Records excerpted from a collection:
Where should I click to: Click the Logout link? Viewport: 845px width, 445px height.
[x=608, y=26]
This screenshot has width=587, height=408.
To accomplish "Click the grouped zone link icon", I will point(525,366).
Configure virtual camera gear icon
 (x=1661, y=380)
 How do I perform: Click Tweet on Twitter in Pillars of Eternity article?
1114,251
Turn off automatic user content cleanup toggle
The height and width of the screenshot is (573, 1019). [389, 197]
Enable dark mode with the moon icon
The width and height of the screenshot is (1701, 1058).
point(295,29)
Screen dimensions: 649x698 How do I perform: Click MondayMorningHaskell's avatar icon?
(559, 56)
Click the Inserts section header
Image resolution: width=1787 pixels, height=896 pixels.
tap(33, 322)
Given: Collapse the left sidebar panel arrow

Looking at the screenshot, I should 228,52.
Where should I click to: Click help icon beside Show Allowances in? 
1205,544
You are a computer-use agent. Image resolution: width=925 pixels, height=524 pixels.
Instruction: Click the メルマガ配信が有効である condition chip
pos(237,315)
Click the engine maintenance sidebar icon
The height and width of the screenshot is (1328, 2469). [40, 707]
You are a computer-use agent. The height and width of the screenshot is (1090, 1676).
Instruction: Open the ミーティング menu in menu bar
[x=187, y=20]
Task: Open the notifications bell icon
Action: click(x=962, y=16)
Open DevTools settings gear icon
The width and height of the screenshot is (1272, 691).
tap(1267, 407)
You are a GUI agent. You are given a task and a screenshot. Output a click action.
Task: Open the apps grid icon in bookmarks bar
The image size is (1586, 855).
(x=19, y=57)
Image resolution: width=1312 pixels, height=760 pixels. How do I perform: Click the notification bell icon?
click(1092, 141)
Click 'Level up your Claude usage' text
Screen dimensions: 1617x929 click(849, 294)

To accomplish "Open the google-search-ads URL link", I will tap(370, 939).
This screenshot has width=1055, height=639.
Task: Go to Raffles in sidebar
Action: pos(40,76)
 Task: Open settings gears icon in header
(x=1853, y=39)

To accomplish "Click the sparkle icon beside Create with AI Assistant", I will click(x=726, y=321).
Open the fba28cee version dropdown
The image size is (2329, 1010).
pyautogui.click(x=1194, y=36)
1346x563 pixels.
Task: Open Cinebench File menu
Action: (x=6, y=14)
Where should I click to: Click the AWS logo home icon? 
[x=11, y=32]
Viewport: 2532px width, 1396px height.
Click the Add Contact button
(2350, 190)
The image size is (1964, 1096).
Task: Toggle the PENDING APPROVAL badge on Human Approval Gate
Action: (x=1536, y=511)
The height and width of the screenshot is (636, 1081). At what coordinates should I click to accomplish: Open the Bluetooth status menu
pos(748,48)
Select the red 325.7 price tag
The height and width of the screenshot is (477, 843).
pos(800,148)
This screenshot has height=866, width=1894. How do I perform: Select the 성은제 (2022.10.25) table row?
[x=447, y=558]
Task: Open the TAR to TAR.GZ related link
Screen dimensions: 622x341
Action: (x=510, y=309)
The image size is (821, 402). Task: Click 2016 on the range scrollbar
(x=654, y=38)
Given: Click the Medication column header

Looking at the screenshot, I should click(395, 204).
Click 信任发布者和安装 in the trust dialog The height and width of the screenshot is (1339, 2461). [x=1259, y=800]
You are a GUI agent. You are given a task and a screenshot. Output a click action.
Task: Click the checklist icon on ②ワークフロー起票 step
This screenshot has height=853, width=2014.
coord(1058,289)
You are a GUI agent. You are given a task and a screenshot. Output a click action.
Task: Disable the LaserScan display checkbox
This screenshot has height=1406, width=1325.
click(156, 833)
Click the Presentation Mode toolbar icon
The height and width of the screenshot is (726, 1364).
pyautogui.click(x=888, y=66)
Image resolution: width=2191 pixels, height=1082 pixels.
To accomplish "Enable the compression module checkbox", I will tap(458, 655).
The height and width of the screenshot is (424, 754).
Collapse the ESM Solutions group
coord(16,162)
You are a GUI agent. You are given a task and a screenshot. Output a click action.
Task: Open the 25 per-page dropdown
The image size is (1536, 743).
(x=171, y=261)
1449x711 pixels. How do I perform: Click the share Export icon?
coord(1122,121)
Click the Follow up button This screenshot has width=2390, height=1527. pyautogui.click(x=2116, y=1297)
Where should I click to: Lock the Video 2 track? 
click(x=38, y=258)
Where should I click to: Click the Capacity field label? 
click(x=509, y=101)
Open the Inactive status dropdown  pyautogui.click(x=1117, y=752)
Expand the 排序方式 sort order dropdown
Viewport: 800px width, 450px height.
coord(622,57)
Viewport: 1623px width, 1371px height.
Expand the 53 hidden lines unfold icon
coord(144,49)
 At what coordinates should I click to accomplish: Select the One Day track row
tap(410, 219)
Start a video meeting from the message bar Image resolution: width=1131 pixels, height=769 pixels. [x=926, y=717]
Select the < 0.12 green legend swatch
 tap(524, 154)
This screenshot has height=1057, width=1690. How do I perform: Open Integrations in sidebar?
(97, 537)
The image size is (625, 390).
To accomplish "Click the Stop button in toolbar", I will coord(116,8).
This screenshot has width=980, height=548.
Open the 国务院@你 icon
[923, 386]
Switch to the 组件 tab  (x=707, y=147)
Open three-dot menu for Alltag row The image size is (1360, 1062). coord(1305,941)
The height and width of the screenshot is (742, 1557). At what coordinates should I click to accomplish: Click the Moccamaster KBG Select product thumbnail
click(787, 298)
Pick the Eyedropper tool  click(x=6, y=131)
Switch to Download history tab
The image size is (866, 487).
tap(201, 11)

Your assignment: Write each record out again exactly.

Result below:
Where should I click to: Click the Logout link? Viewport: 845px width, 445px height.
[x=608, y=26]
This screenshot has width=587, height=408.
To accomplish "Click the grouped zone link icon", I will point(525,366).
Configure virtual camera gear icon
 (x=1661, y=380)
 How do I perform: Click Tweet on Twitter in Pillars of Eternity article?
1114,251
Turn off automatic user content cleanup toggle
The height and width of the screenshot is (573, 1019). [389, 197]
Enable dark mode with the moon icon
The width and height of the screenshot is (1701, 1058).
point(295,29)
Screen dimensions: 649x698 How do I perform: Click MondayMorningHaskell's avatar icon?
(559, 56)
Click the Inserts section header
Image resolution: width=1787 pixels, height=896 pixels.
tap(33, 322)
Given: Collapse the left sidebar panel arrow

Looking at the screenshot, I should 228,52.
Where should I click to: Click help icon beside Show Allowances in? 
1205,544
You are a computer-use agent. Image resolution: width=925 pixels, height=524 pixels.
Instruction: Click the メルマガ配信が有効である condition chip
pos(237,315)
Click the engine maintenance sidebar icon
The height and width of the screenshot is (1328, 2469). [40, 707]
You are a computer-use agent. The height and width of the screenshot is (1090, 1676).
Instruction: Open the ミーティング menu in menu bar
[x=187, y=20]
Task: Open the notifications bell icon
Action: click(x=962, y=16)
Open DevTools settings gear icon
The width and height of the screenshot is (1272, 691).
tap(1267, 407)
You are a GUI agent. You are given a task and a screenshot. Output a click action.
Task: Open the apps grid icon in bookmarks bar
The image size is (1586, 855).
(x=19, y=57)
Image resolution: width=1312 pixels, height=760 pixels. How do I perform: Click the notification bell icon?
click(1092, 141)
Click 'Level up your Claude usage' text
Screen dimensions: 1617x929 click(849, 294)

To accomplish "Open the google-search-ads URL link", I will tap(370, 939).
This screenshot has width=1055, height=639.
Task: Go to Raffles in sidebar
Action: pos(40,76)
 Task: Open settings gears icon in header
(x=1853, y=39)

To accomplish "Click the sparkle icon beside Create with AI Assistant", I will click(x=726, y=321).
Open the fba28cee version dropdown
The image size is (2329, 1010).
pyautogui.click(x=1194, y=36)
1346x563 pixels.
Task: Open Cinebench File menu
Action: (x=6, y=14)
Where should I click to: Click the AWS logo home icon? 
[x=11, y=32]
Viewport: 2532px width, 1396px height.
Click the Add Contact button
(2350, 190)
The image size is (1964, 1096).
Task: Toggle the PENDING APPROVAL badge on Human Approval Gate
Action: (x=1536, y=511)
The height and width of the screenshot is (636, 1081). At what coordinates should I click to accomplish: Open the Bluetooth status menu
pos(748,48)
Select the red 325.7 price tag
The height and width of the screenshot is (477, 843).
pos(800,148)
This screenshot has height=866, width=1894. How do I perform: Select the 성은제 (2022.10.25) table row?
[x=447, y=558]
Task: Open the TAR to TAR.GZ related link
Screen dimensions: 622x341
Action: (x=510, y=309)
The image size is (821, 402). Task: Click 2016 on the range scrollbar
(x=654, y=38)
Given: Click the Medication column header

Looking at the screenshot, I should click(395, 204).
Click 信任发布者和安装 in the trust dialog The height and width of the screenshot is (1339, 2461). [x=1259, y=800]
You are a GUI agent. You are given a task and a screenshot. Output a click action.
Task: Click the checklist icon on ②ワークフロー起票 step
This screenshot has height=853, width=2014.
coord(1058,289)
You are a GUI agent. You are given a task and a screenshot. Output a click action.
Task: Disable the LaserScan display checkbox
This screenshot has height=1406, width=1325.
click(156, 833)
Click the Presentation Mode toolbar icon
The height and width of the screenshot is (726, 1364).
pyautogui.click(x=888, y=66)
Image resolution: width=2191 pixels, height=1082 pixels.
To accomplish "Enable the compression module checkbox", I will tap(458, 655).
The height and width of the screenshot is (424, 754).
Collapse the ESM Solutions group
coord(16,162)
You are a GUI agent. You are given a task and a screenshot. Output a click action.
Task: Open the 25 per-page dropdown
The image size is (1536, 743).
(x=171, y=261)
1449x711 pixels. How do I perform: Click the share Export icon?
coord(1122,121)
Click the Follow up button This screenshot has width=2390, height=1527. pyautogui.click(x=2116, y=1297)
Where should I click to: Lock the Video 2 track? 
click(x=38, y=258)
Where should I click to: Click the Capacity field label? 
click(x=509, y=101)
Open the Inactive status dropdown  pyautogui.click(x=1117, y=752)
Expand the 排序方式 sort order dropdown
Viewport: 800px width, 450px height.
coord(622,57)
Viewport: 1623px width, 1371px height.
Expand the 53 hidden lines unfold icon
coord(144,49)
 At what coordinates should I click to accomplish: Select the One Day track row
tap(410, 219)
Start a video meeting from the message bar Image resolution: width=1131 pixels, height=769 pixels. [x=926, y=717]
Select the < 0.12 green legend swatch
 tap(524, 154)
This screenshot has height=1057, width=1690. How do I perform: Open Integrations in sidebar?
(97, 537)
The image size is (625, 390).
To accomplish "Click the Stop button in toolbar", I will coord(116,8).
This screenshot has width=980, height=548.
Open the 国务院@你 icon
[923, 386]
Switch to the 组件 tab  (x=707, y=147)
Open three-dot menu for Alltag row The image size is (1360, 1062). coord(1305,941)
The height and width of the screenshot is (742, 1557). At what coordinates should I click to accomplish: Click the Moccamaster KBG Select product thumbnail
click(787, 298)
Pick the Eyedropper tool  click(x=6, y=131)
Switch to Download history tab
The image size is (866, 487).
tap(201, 11)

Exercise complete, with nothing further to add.